Honey, along with her brother Pooh, was donated to the center as a cub in the late 1990s by wildlife exhibitor Larry Wallach, who was forced to shut down his sloth-encounter storefront.

Toward the end of her life Honey would struggle to get up the hill in her enclosure to be locked into her concrete pen at night, Kunnmann said.

Humane LI claimed the pen was barely big enough for Honey to turn around.

“They would harass her until she went up the hill,” Kunnmann contended. “They would yell, run along the outside of the enclosure. Sometimes if she really wasn’t going, they would spray her with the hose.”

Ursine expert Steve “The Bear Whisperer” Searles said Honey’s swaying is common for stressed bears in captivity.

“These are all chronic symptoms that stem from even people who are well-intended in zoos, but also people that maybe aren’t so thoughtful in these places,” he said.

Ursine expert Steve “The Bear Whisperer” Searles said Honey’s swaying is common for stressed bears in captivity.

The center opened in 1974 on the site of a former landfill and is beloved by families with young kids who come to see everything from goats and ducks to bison, wolves, mustangs, lynx, and other animals.

At least eight former employees allege Honey was far from the only creature to suffer at the center.
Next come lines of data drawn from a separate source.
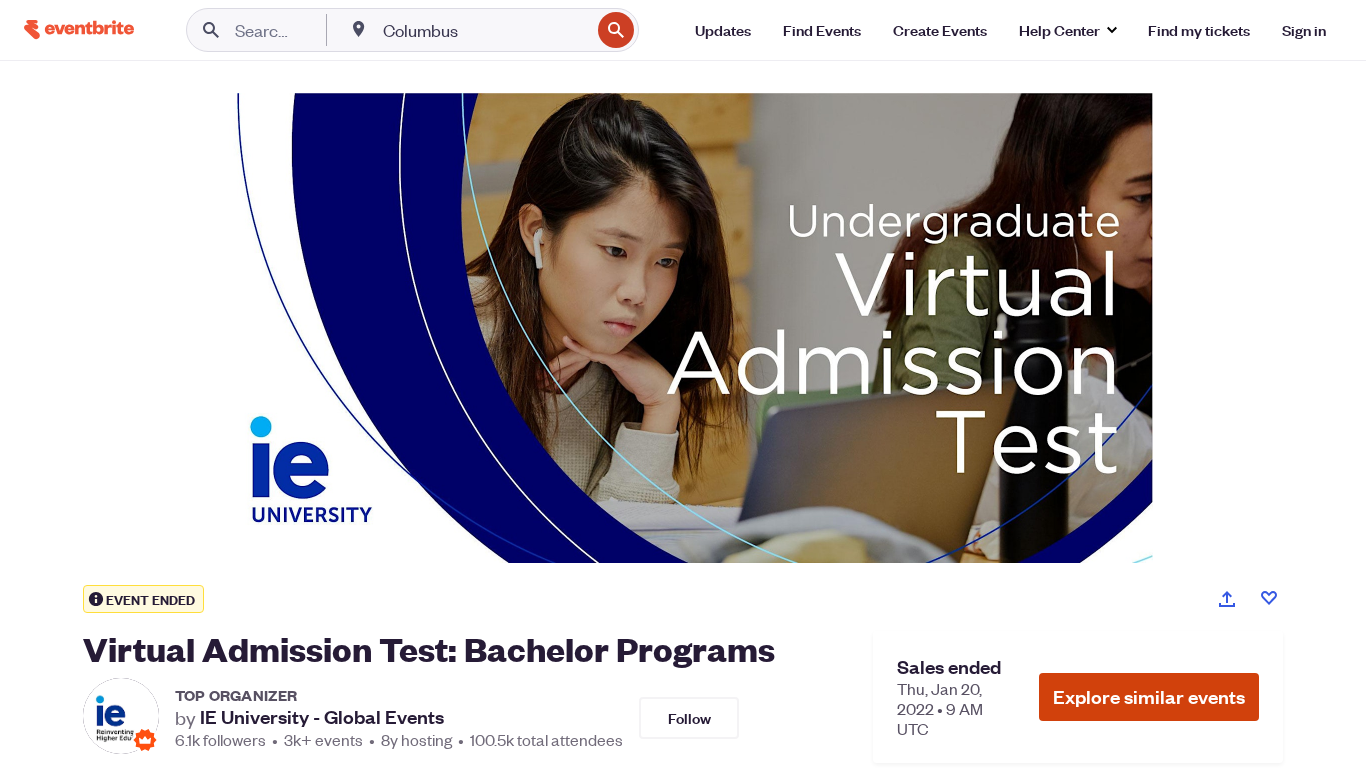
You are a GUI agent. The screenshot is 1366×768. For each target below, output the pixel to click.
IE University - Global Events (322, 717)
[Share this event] (1227, 599)
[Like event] (1269, 598)
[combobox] (484, 30)
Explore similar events (1149, 696)
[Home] (79, 29)
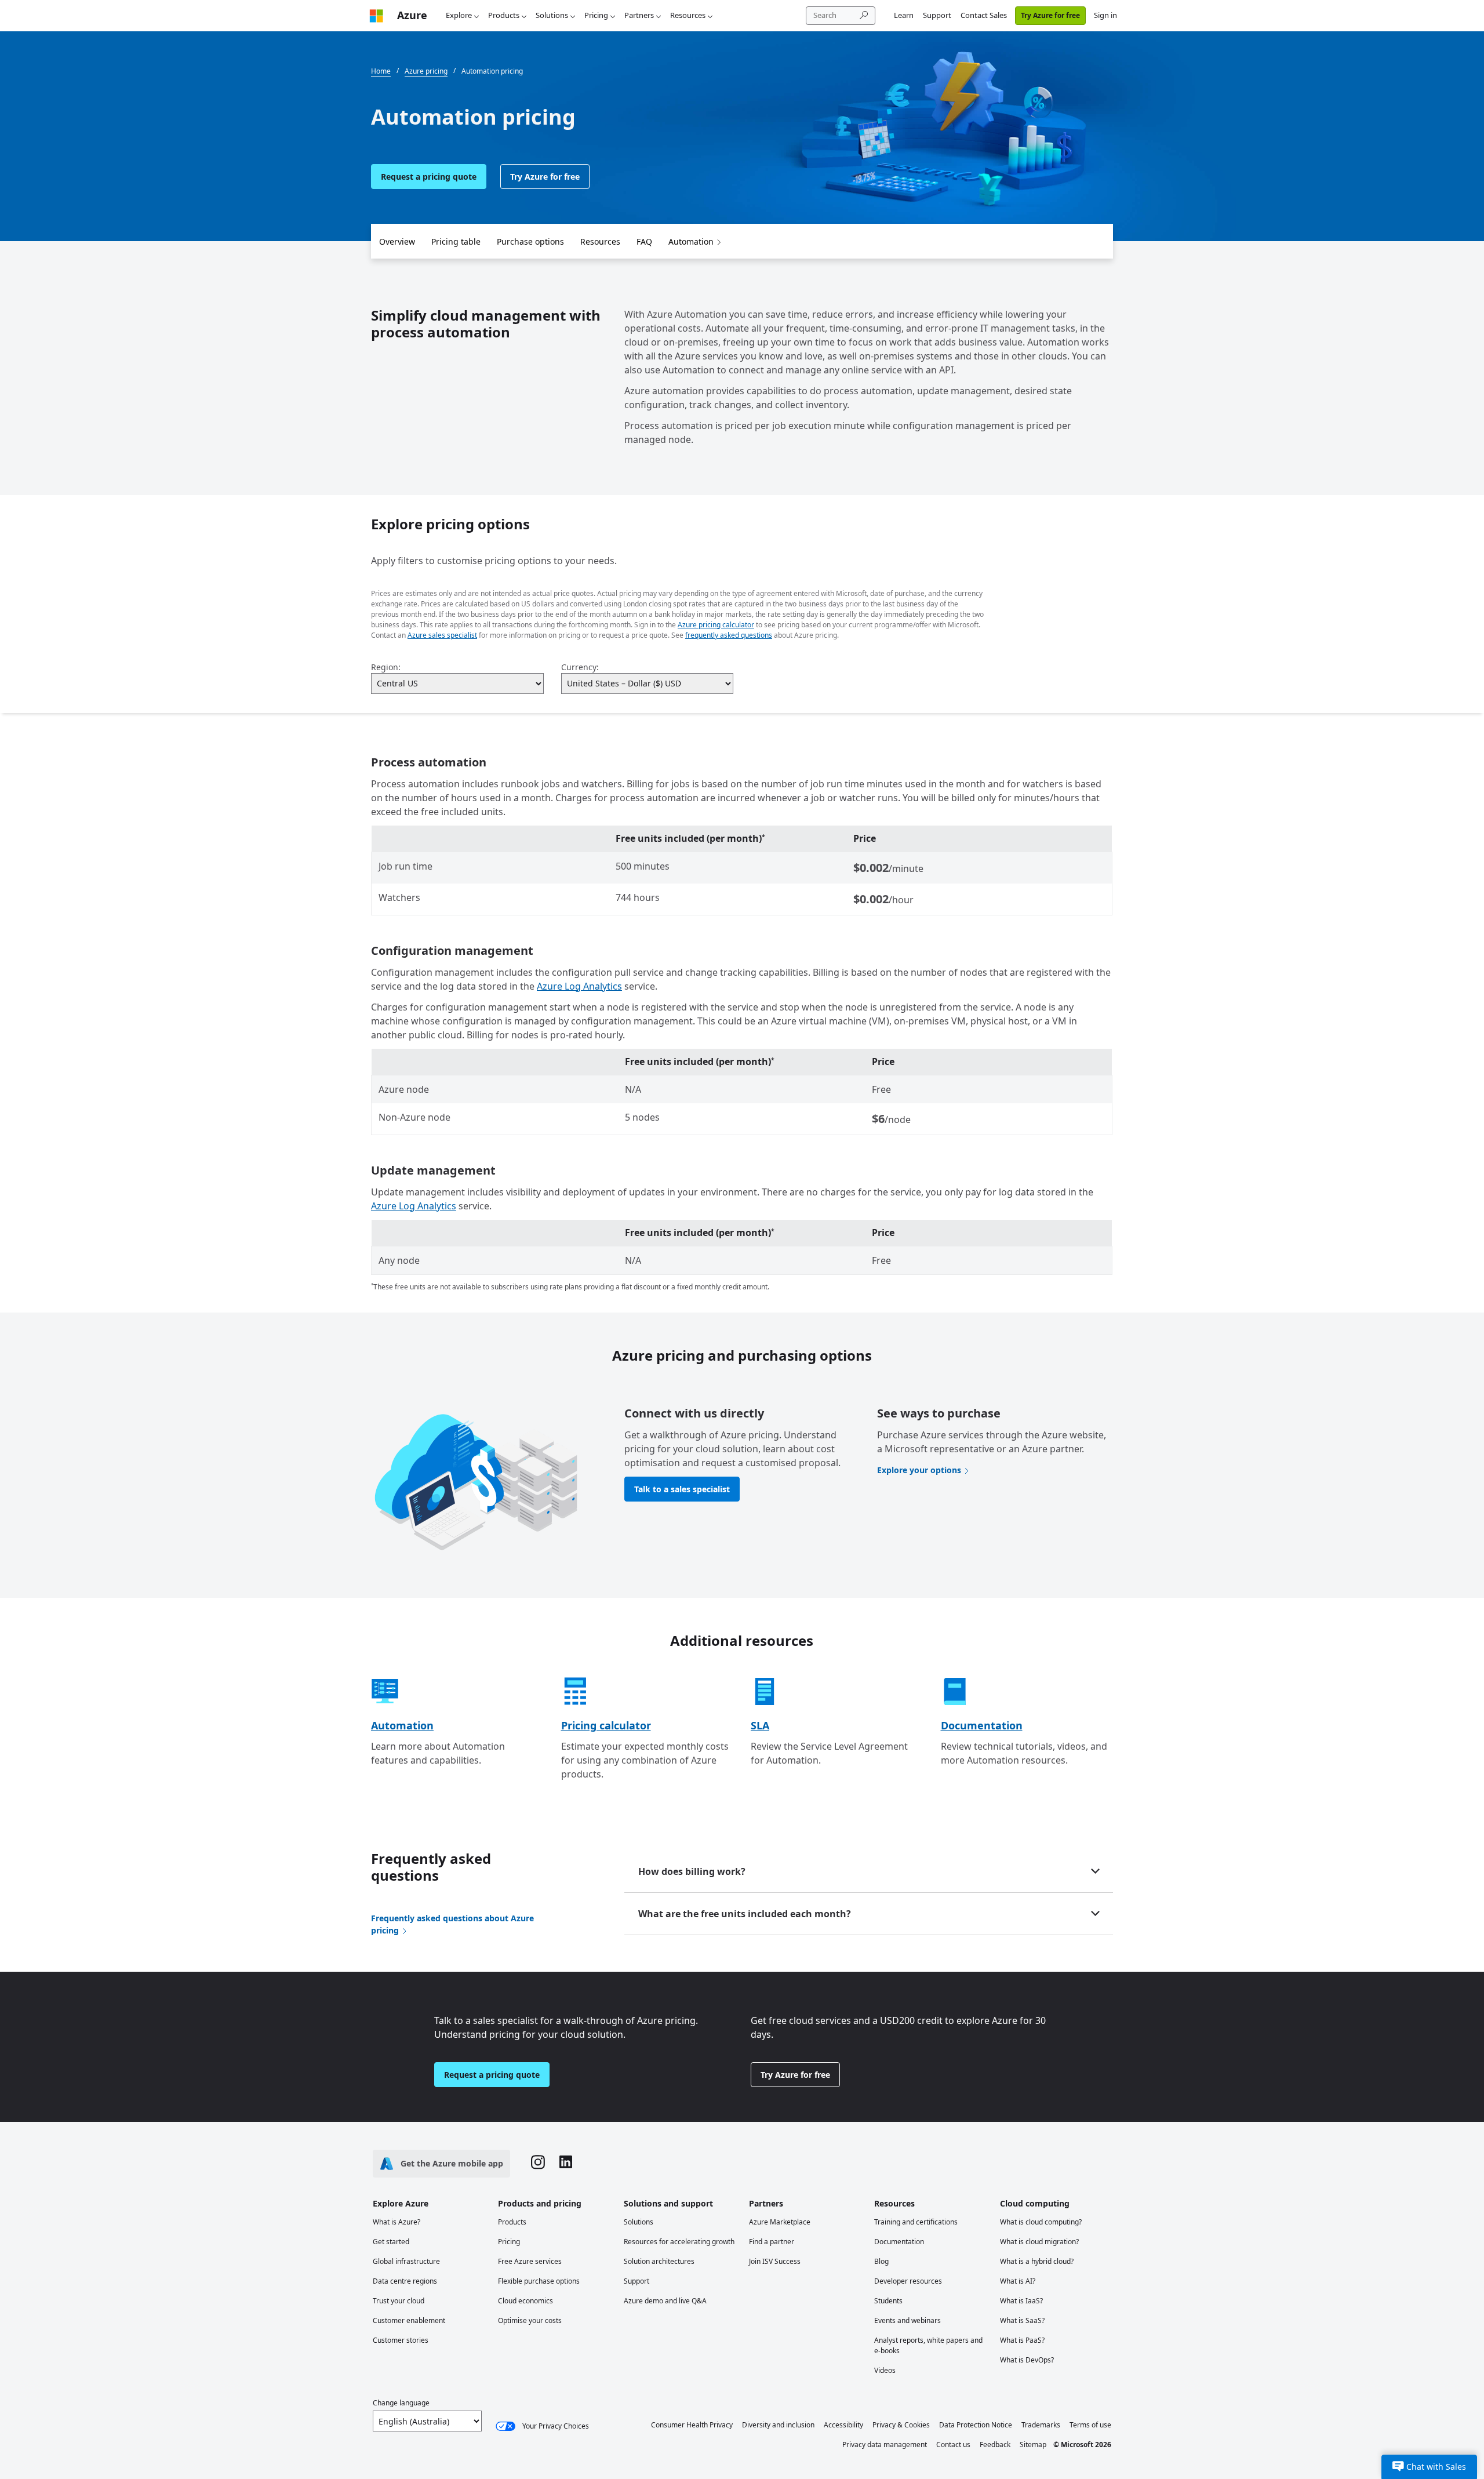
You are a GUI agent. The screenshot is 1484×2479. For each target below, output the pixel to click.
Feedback (995, 2444)
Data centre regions (405, 2281)
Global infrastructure (406, 2261)
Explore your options (919, 1469)
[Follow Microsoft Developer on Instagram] (538, 2163)
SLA (760, 1725)
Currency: (580, 667)
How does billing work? (691, 1871)
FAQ (644, 241)
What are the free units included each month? (744, 1913)
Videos (885, 2370)
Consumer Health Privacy (692, 2425)
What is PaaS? (1022, 2340)
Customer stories (400, 2340)
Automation (691, 241)
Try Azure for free (1050, 15)
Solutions (552, 15)
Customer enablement (409, 2320)
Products (503, 15)
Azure (412, 15)
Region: (386, 667)
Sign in (1105, 15)
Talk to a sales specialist (682, 1489)
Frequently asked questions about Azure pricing (452, 1924)
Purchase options (530, 241)
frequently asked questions (728, 635)
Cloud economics (525, 2301)
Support (937, 15)
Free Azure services (530, 2261)
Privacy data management (884, 2444)
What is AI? (1017, 2281)
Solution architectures (659, 2261)
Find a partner (771, 2242)
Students (888, 2301)
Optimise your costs (530, 2320)
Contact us (953, 2444)
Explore (459, 15)
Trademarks (1040, 2425)
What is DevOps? (1027, 2360)
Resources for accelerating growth (679, 2242)
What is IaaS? (1021, 2301)
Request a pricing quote (429, 176)
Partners (639, 15)
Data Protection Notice (975, 2425)
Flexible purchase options (539, 2281)
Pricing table (456, 241)
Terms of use (1090, 2425)
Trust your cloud (398, 2301)
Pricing (596, 15)
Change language (401, 2403)
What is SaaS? (1022, 2320)
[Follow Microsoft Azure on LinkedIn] (566, 2163)
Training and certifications (916, 2222)
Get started (391, 2242)
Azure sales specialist (442, 635)
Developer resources (908, 2281)
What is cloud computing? (1041, 2222)
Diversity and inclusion (778, 2425)
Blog (881, 2261)
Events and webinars (907, 2320)
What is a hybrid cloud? (1037, 2261)
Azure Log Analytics (579, 986)
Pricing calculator (606, 1725)
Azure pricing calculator (716, 625)
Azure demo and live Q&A (665, 2301)
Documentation (982, 1725)
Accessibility (843, 2425)
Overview (397, 241)
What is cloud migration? (1039, 2242)
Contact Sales (984, 15)
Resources (687, 15)
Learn (904, 15)
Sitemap (1033, 2444)
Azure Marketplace (779, 2222)
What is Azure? (396, 2222)
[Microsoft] (376, 15)
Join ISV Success (775, 2261)
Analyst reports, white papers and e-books (928, 2345)
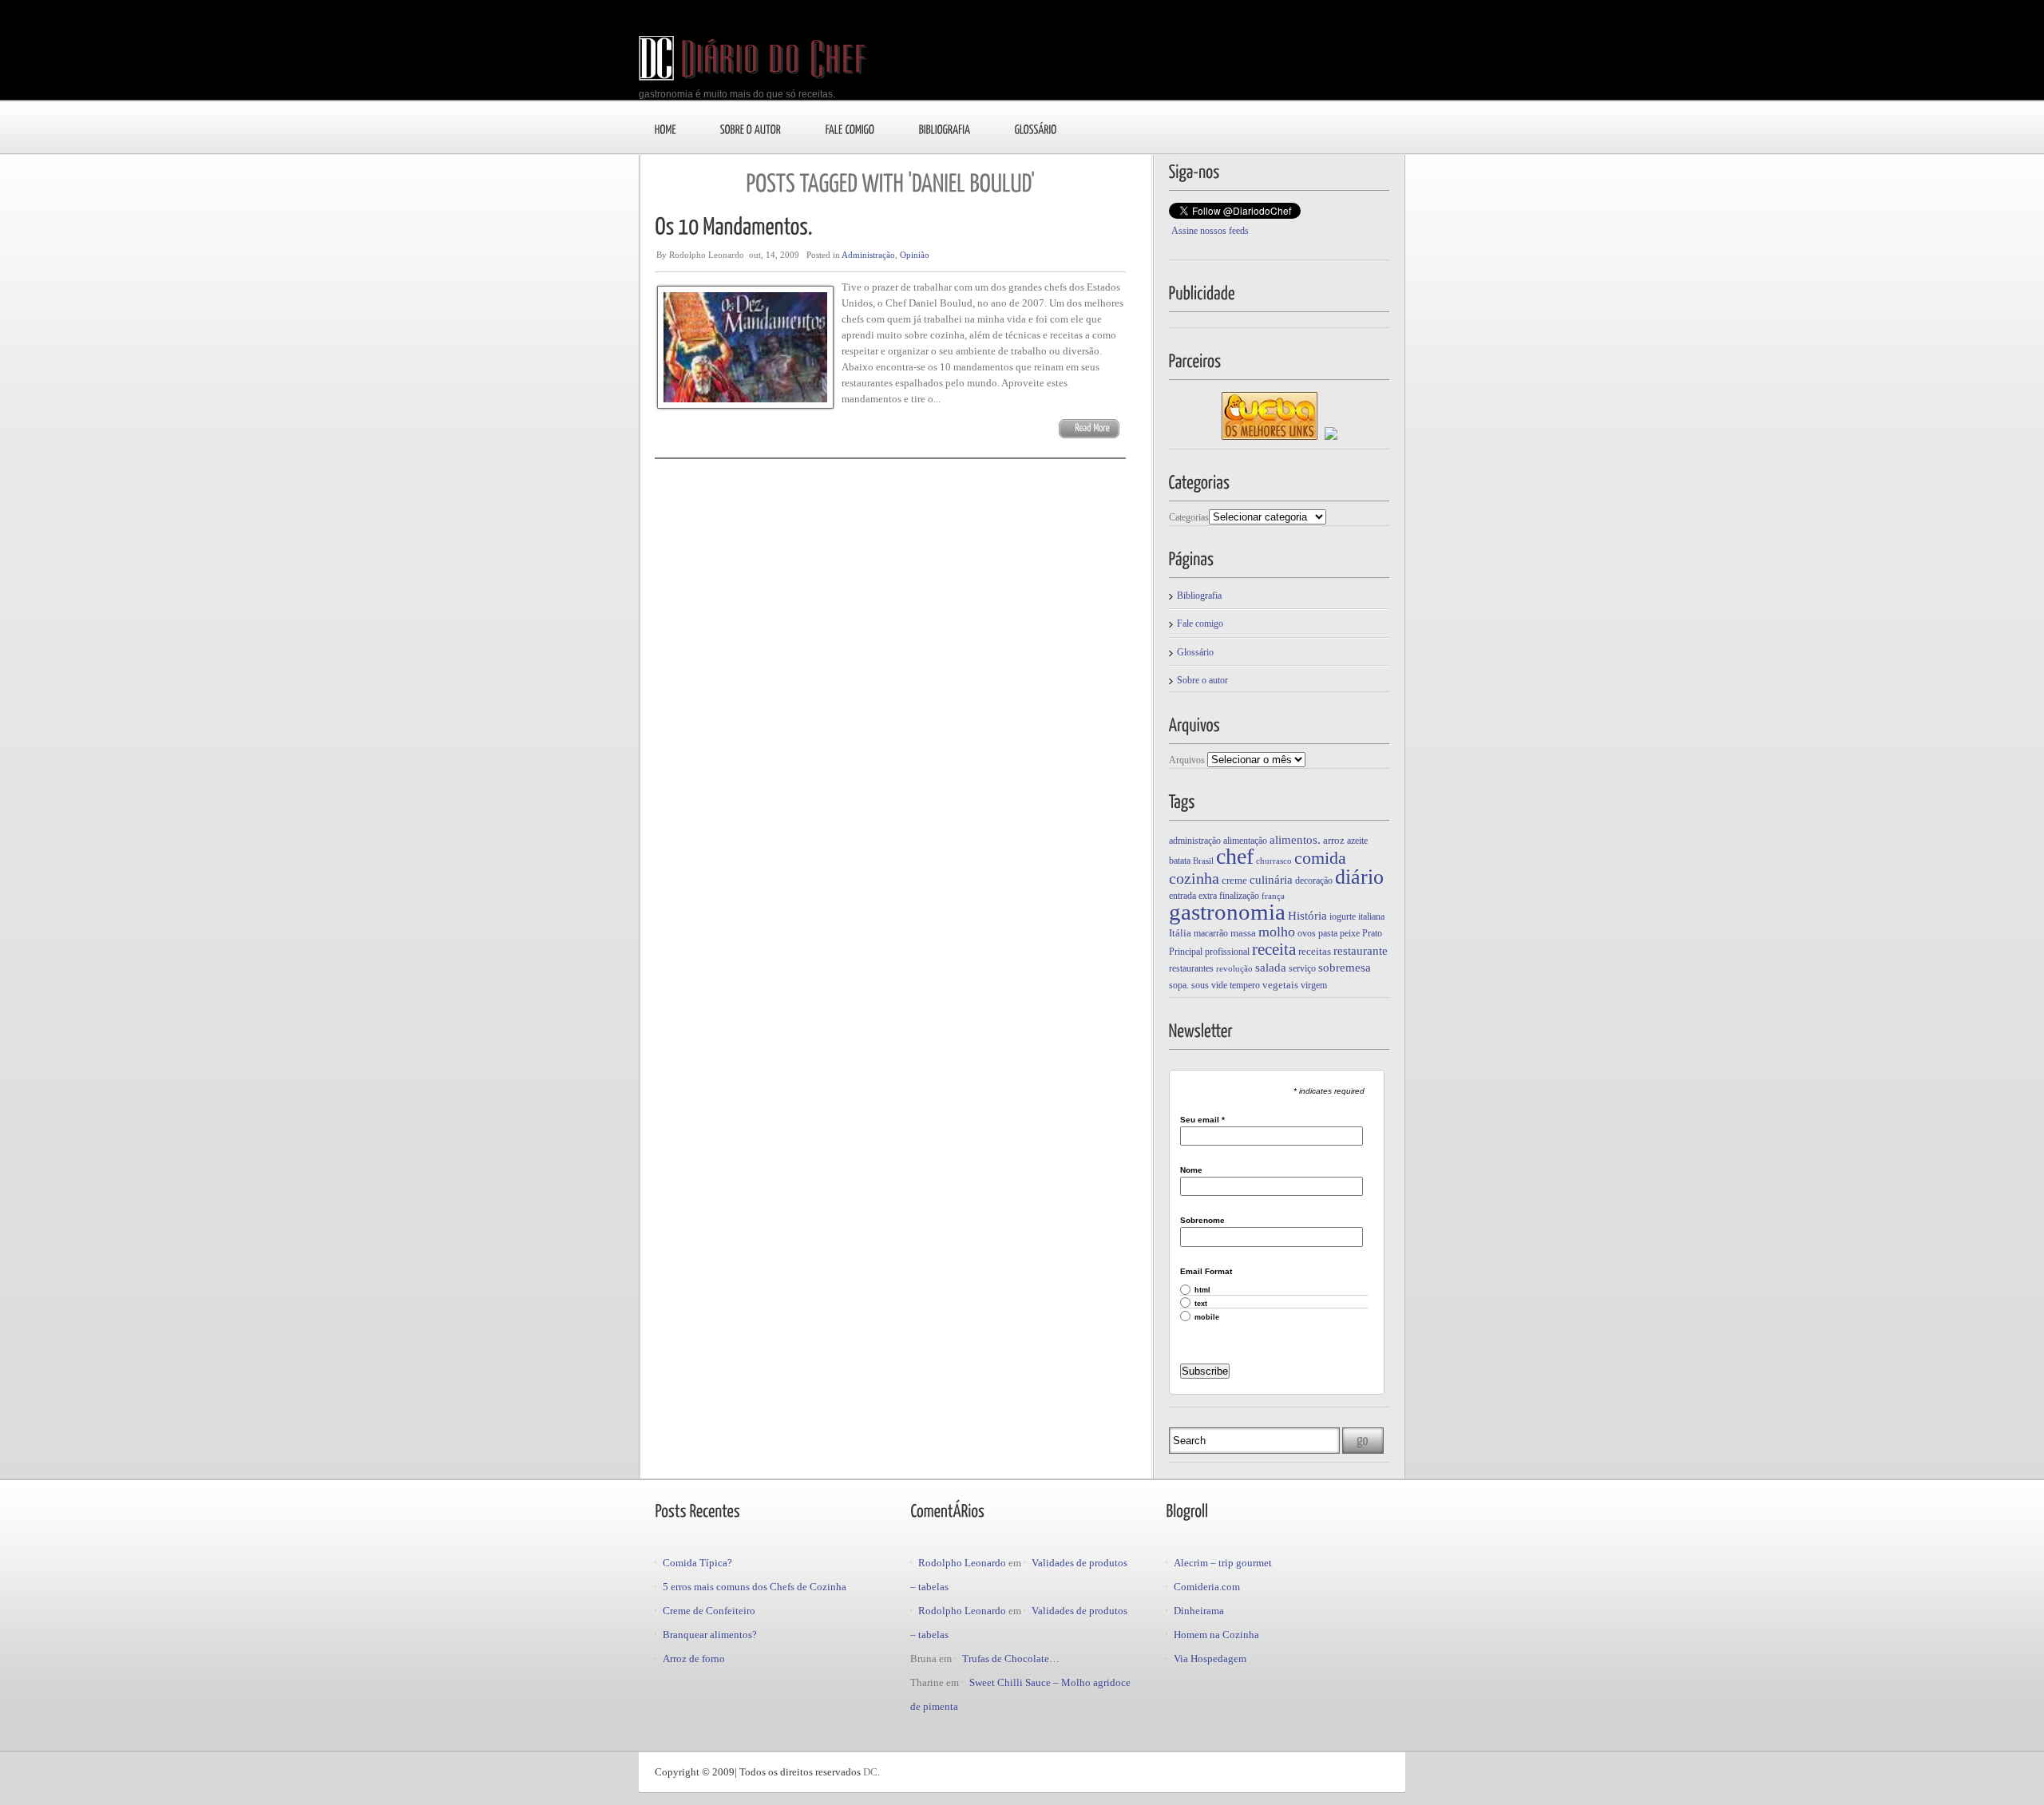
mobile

Several were left without proper medical care, and died or had to be euthanized, including at least five since July, Humane LI alleged.

They include Wilbur, a large farm pig; Lilly, a lionhead rabbit; Patrick, a mallard duck with mobility issues; and Clarice, a white-tailed deer with kidney failure.

One longtime employee without veterinary training was allegedly seen cutting into sick animals, including a duck with an infected foot and a goat with an abscess, the ex-employees alleged.

Animals were frequently kept in unheated, uncleaned cages, even overnight and on winter weekends, staffers claimed.

And basic maintenance, including caring for hooves or horns, was lacking, to the point where one goat had a horn grow into the side of its head, the whistleblowers alleged to Humane Long Island.

“We’ve already secured reputable sanctuary placement for every single animal suffering at this garbage-dump-turned-zoo,” said Humane Long Island president John DiLeonardo, who led 30 protesters Friday night as hundreds of people flooded into the center for the town’s annual tree lighting. “All that is needed is for the Highway Department to admit they should stick to fixing potholes instead of confining animals.”